§ What the task asks: When the string "swatch" occurs in a line of the records, show that line.

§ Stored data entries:
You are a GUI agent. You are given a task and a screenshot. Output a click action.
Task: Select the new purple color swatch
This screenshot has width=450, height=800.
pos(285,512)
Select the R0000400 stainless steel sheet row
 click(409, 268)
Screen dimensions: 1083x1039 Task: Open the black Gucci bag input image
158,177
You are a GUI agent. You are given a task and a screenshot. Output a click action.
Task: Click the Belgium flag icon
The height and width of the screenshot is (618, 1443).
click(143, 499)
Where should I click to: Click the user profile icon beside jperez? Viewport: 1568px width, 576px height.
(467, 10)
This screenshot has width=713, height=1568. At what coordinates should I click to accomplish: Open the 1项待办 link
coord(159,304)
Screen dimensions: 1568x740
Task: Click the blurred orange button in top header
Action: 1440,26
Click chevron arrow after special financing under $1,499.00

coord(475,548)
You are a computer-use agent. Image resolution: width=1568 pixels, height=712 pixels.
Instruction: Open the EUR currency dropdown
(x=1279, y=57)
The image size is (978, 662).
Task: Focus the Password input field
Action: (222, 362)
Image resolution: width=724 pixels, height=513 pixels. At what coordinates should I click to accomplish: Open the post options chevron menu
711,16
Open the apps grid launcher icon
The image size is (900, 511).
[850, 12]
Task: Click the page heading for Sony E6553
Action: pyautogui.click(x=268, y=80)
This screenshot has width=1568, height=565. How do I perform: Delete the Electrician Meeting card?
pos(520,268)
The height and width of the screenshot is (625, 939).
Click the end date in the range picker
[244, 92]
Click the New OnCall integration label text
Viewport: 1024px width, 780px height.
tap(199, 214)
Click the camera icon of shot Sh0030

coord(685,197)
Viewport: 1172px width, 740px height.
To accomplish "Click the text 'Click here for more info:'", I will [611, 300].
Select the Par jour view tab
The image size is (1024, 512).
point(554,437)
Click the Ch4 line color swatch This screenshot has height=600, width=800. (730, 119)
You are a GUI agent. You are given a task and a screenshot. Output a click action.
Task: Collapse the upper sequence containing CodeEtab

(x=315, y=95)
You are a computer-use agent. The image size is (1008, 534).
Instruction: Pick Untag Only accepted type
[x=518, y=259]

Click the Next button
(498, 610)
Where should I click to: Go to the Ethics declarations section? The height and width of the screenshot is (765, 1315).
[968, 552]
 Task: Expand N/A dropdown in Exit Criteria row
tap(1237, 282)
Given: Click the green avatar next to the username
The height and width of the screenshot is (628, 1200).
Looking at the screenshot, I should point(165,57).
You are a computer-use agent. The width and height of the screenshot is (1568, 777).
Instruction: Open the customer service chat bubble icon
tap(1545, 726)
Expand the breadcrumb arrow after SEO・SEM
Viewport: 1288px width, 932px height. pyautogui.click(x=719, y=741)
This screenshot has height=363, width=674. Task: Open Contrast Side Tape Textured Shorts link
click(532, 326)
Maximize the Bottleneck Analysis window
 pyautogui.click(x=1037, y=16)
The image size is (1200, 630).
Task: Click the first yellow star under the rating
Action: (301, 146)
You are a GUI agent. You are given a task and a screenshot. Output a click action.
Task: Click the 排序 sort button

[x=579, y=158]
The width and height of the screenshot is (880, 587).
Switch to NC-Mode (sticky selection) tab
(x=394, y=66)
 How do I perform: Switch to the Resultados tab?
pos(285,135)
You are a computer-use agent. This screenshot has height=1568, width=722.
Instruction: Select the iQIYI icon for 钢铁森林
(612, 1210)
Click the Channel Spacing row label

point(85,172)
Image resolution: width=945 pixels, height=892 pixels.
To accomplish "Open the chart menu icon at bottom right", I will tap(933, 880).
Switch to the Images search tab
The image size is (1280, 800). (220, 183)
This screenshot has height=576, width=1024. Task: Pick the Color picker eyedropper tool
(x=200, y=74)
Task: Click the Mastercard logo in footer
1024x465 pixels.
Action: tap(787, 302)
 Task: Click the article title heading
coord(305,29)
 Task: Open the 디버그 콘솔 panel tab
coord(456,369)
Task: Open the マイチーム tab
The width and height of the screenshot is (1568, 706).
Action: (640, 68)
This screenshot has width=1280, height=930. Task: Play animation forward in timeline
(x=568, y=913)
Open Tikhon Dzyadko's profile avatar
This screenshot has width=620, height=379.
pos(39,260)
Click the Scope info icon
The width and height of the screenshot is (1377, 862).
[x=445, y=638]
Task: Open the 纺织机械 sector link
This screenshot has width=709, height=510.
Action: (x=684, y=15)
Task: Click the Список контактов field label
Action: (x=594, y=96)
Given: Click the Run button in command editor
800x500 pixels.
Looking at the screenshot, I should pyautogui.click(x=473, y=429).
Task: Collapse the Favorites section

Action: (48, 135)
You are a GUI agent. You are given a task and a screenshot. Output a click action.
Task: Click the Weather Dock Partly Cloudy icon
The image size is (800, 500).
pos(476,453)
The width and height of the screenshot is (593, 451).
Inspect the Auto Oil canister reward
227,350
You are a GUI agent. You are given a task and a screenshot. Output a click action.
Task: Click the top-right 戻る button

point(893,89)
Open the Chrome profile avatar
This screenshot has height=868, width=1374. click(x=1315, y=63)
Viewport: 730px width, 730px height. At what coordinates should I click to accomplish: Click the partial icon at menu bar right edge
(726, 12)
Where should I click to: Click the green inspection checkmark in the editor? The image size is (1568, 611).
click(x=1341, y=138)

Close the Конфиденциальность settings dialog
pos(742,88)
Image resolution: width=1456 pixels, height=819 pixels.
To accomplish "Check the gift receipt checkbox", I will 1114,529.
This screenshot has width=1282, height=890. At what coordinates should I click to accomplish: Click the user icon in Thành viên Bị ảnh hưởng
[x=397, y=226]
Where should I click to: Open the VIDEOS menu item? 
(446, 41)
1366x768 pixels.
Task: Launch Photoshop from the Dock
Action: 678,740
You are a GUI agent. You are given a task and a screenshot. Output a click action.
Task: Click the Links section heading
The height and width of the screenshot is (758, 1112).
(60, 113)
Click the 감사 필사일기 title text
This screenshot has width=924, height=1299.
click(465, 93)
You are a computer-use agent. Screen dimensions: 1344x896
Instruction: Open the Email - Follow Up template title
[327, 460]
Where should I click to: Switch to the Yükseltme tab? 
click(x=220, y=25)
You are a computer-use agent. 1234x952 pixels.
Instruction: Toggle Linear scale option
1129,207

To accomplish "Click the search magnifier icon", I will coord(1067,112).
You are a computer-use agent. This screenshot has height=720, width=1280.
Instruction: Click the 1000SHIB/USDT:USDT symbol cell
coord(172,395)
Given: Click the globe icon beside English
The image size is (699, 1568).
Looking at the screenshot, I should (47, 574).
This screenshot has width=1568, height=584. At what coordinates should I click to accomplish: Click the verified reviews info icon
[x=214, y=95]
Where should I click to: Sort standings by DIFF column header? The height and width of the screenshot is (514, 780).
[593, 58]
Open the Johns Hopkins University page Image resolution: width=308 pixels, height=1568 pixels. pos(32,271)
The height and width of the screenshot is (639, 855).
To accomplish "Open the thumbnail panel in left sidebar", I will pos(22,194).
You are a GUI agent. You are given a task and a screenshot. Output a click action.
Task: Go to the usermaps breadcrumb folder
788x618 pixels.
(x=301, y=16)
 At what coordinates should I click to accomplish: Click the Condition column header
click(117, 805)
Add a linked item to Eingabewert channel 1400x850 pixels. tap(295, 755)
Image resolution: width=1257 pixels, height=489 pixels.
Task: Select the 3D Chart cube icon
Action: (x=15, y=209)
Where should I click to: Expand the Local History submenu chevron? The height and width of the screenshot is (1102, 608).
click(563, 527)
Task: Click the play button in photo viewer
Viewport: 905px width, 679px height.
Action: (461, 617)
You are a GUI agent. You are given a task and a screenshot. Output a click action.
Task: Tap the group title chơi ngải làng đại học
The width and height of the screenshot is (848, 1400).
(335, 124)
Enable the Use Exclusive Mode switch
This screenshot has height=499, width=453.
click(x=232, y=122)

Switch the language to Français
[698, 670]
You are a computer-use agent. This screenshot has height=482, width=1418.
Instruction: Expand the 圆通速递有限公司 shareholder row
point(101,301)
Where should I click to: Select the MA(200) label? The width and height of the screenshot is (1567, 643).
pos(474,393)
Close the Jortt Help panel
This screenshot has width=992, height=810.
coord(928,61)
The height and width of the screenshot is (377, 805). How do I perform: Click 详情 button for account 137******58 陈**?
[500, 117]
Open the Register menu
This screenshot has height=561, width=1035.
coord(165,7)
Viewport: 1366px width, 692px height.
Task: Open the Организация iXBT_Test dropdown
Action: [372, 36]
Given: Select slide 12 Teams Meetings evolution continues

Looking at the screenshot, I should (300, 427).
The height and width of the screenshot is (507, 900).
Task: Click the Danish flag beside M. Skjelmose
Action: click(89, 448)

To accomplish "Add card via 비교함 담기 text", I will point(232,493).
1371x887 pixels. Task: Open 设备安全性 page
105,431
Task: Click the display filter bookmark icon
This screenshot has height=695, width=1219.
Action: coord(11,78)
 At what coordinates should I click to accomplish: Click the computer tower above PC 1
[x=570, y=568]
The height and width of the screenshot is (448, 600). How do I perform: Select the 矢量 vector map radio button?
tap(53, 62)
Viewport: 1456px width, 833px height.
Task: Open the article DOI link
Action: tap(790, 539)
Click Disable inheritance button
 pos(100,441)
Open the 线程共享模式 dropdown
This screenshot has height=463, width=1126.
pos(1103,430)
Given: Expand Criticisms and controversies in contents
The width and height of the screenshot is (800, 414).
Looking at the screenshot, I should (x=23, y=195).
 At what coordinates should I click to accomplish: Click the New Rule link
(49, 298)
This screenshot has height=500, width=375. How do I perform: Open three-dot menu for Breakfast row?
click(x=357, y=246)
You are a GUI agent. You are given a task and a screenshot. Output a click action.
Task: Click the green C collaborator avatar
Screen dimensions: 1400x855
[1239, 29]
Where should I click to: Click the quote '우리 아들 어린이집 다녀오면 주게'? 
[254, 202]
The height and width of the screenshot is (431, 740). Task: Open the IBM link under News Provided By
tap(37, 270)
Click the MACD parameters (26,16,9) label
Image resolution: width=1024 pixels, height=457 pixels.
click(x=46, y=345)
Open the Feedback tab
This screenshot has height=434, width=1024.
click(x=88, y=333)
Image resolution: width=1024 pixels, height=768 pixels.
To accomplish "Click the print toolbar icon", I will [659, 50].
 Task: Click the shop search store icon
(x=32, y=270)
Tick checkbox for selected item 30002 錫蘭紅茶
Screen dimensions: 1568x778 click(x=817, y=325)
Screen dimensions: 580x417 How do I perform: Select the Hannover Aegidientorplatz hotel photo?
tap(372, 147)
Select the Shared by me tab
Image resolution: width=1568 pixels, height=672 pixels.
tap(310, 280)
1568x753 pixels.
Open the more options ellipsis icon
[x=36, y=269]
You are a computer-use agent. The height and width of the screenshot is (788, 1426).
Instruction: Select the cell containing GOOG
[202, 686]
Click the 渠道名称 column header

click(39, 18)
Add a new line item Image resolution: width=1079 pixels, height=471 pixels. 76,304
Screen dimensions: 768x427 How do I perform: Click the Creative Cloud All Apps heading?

§ Task solution:
Task: Select the new purple color swatch
Click the Ch4 line color swatch This screenshot has height=600, width=800. (730, 119)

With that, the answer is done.